* _THE RECORDS_
+++++

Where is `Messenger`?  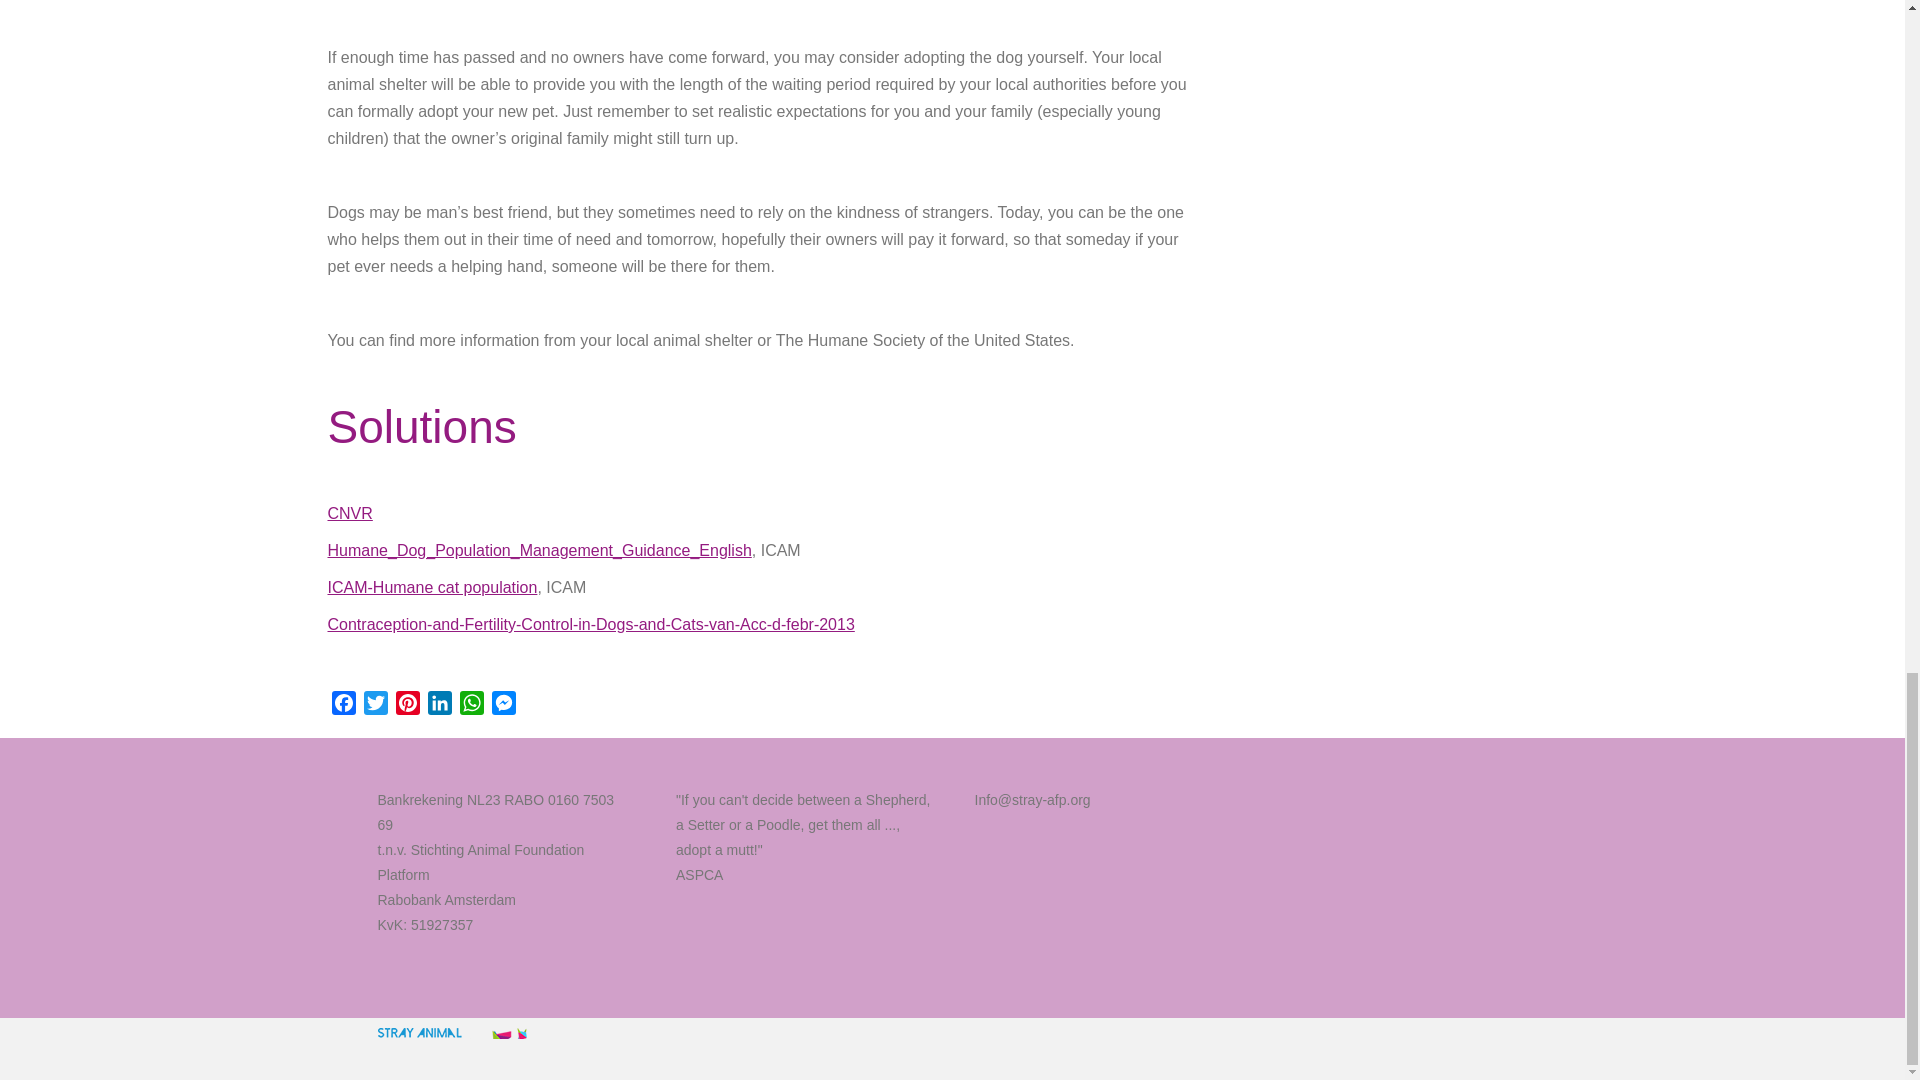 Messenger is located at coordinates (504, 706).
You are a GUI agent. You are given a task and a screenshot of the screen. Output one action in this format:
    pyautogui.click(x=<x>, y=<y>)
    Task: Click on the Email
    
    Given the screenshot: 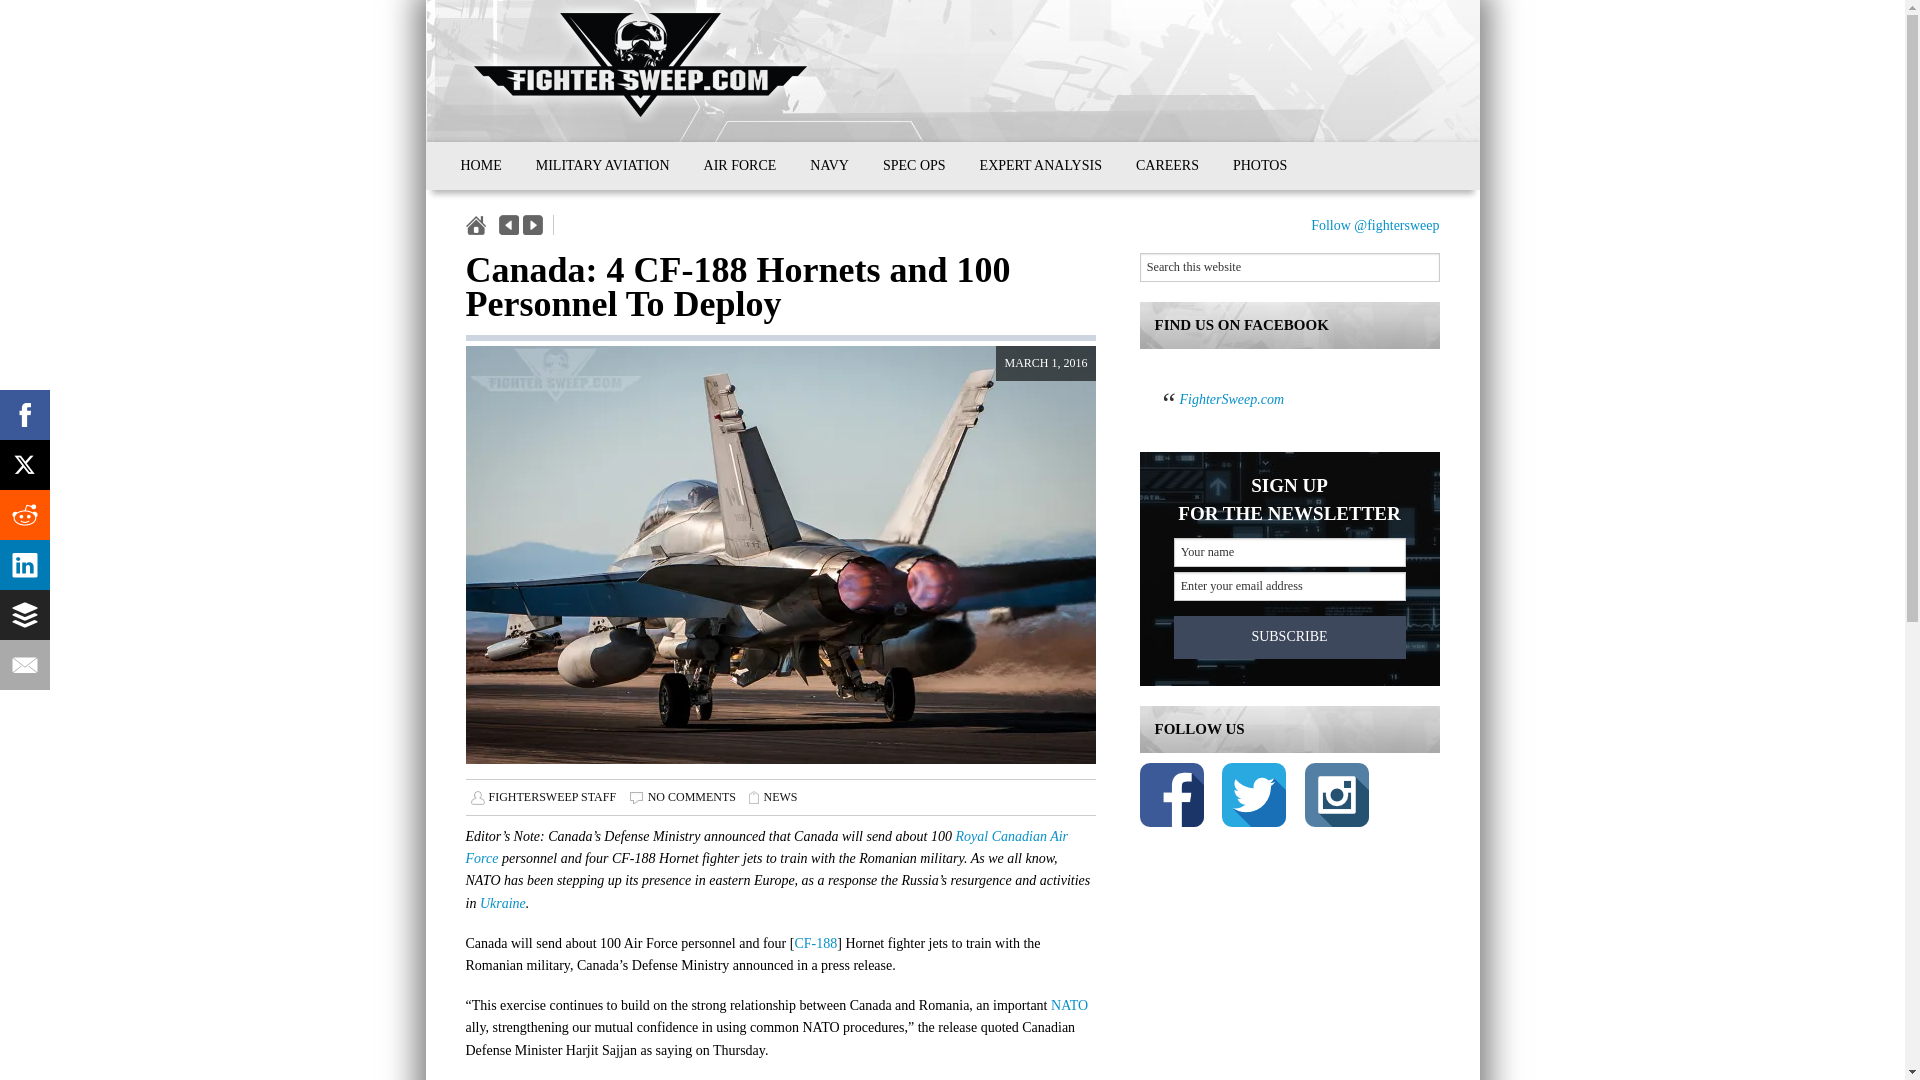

+++++

* _WRITTEN REQUEST_
Rewrite everything from the line containing "You are a GUI" down to the end of the material, replacing "Email" with "Calendar" and leaving everything else unchanged. Leave the pictures out of your answer.

* _TASK RESPONSE_
You are a GUI agent. You are given a task and a screenshot of the screen. Output one action in this format:
    pyautogui.click(x=<x>, y=<y>)
    Task: Click on the Calendar
    
    Given the screenshot: 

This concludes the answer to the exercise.